Legislation


AB 552 – California

Status: Inactive / Dead
Year Introduced: 2021
Link: https://leginfo.legislature.ca.gov/faces/billNavClient.xhtml?bill_id=202120220AB552

Integrated School-Based Behavioral Health Partnership Program.
Existing law requires the governing board of any school district to give diligent care to the health and physical development of pupils and authorizes the governing board of a school district to employ properly certified persons for the work.
The School-based Early Mental Health Intervention and Prevention Services for Children Act of 1991 authorizes the Director of Health Care Services, in consultation with the Superintendent of Public Instruction, to award matching grants to local educational agencies to pay the state share of the costs of providing school-based early mental health intervention and prevention services to eligible pupils at schoolsites of eligible pupils, subject to the availability of funding each year. Existing law establishes the Mental Health Student Services Act as a mental health partnership competitive grant program for the purpose of establishing mental health partnerships between a county’s mental health or behavioral health departments and school districts, charter schools, and the county office of education within the county, as provided.
This bill would establish the Integrated School-Based Behavioral Health Partnership Program to provide prevention and early intervention for, and access to, behavioral health services for pupils.
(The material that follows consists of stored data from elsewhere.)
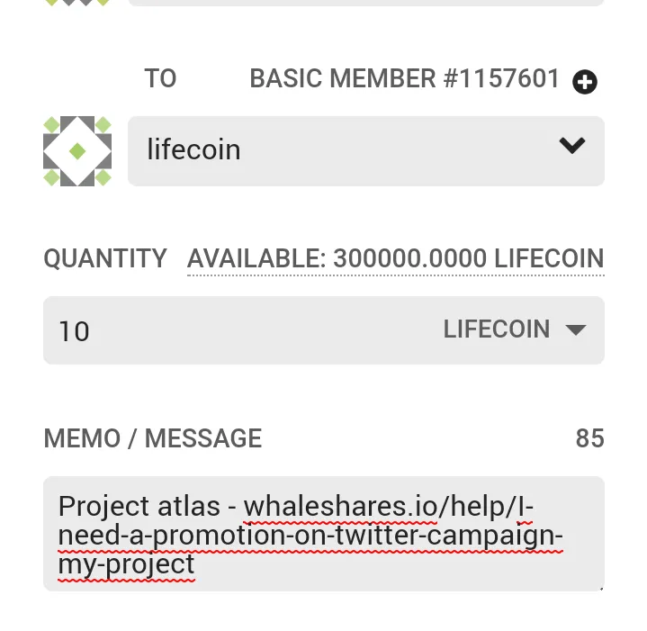Expand the lifecoin recipient chevron dropdown
647x631 pixels.
pos(572,145)
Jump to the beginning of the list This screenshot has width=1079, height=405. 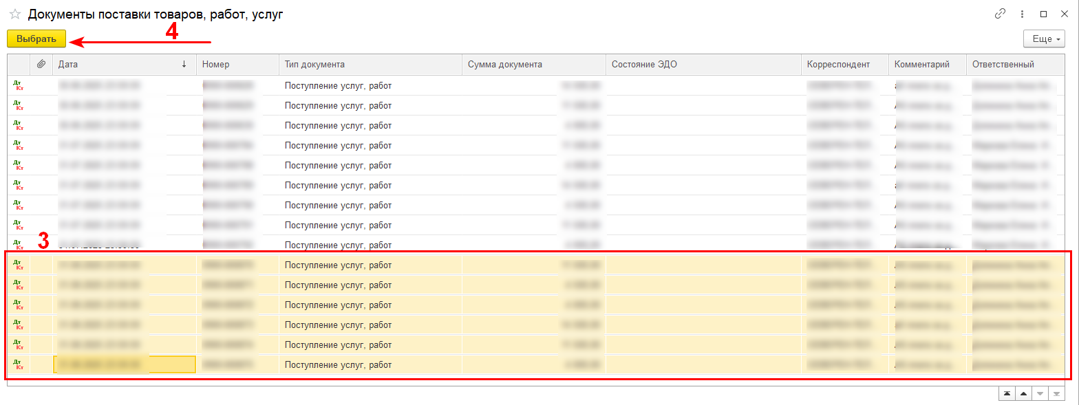(x=1007, y=393)
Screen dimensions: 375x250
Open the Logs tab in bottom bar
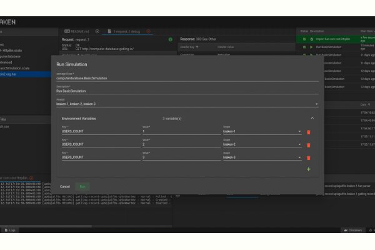[10, 230]
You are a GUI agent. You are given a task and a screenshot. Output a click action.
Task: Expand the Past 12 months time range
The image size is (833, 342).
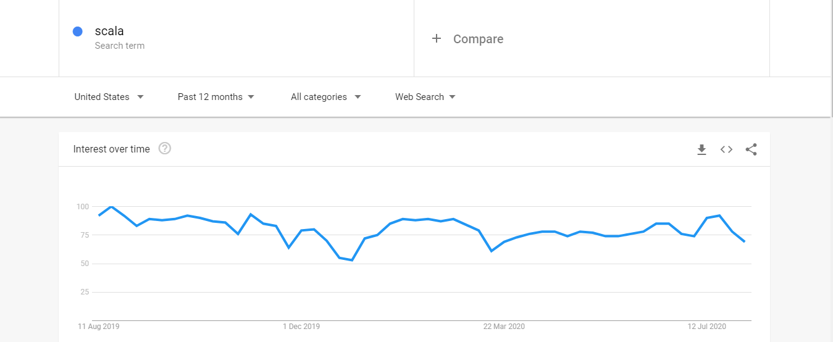pos(216,97)
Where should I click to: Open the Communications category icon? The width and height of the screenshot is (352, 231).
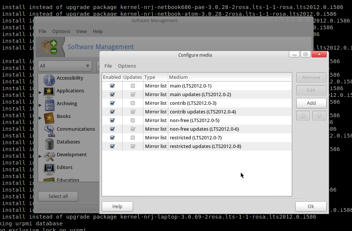click(49, 130)
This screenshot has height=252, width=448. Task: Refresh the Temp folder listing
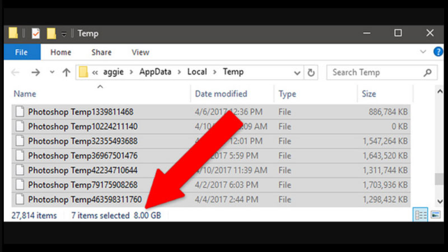[x=312, y=72]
The bill would authorize a county behavioral health agency and the governing board or governing body of a local educational agency to agree to collaborate on and implement an integrated school-based behavioral health partnership program, to develop a memorandum of understanding outlining the requirements for the partnership program, and to enter into a contract for mental health or substance use disorder services.
As part of a partnership program, the bill would require a county behavioral health agency to provide, through its own staff or through its network of contracted community-based organizations, one or more behavioral health professionals that meet specified contract, licensing, and supervision requirements to serve pupils with serious emotional disturbances or substance use disorders, or who are at risk of developing a serious behavioral health condition. The bill would require a local educational agency to provide school-based locations, including space at schools, appropriate for the delivery of behavioral health services, and would additionally authorize these services to be provided through telehealth or through appropriate referral. The bill would establish processes for delivering services and would specify the types of services that may be provided pursuant to the partnership program. The bill would require the local educational agency and county behavioral health agency to develop a process related to serving pupils with private insurance, including a process to seek reimbursement from private insurers for behavioral health services provided to a pupil.
The bill would require the partnership program to annually report specified information to the State Department of Health Care Services and the Mental Health Services Oversight and Accountability Commission, and would require the commission, in collaboration with the department, to report that information to the Legislature every three years, as specified.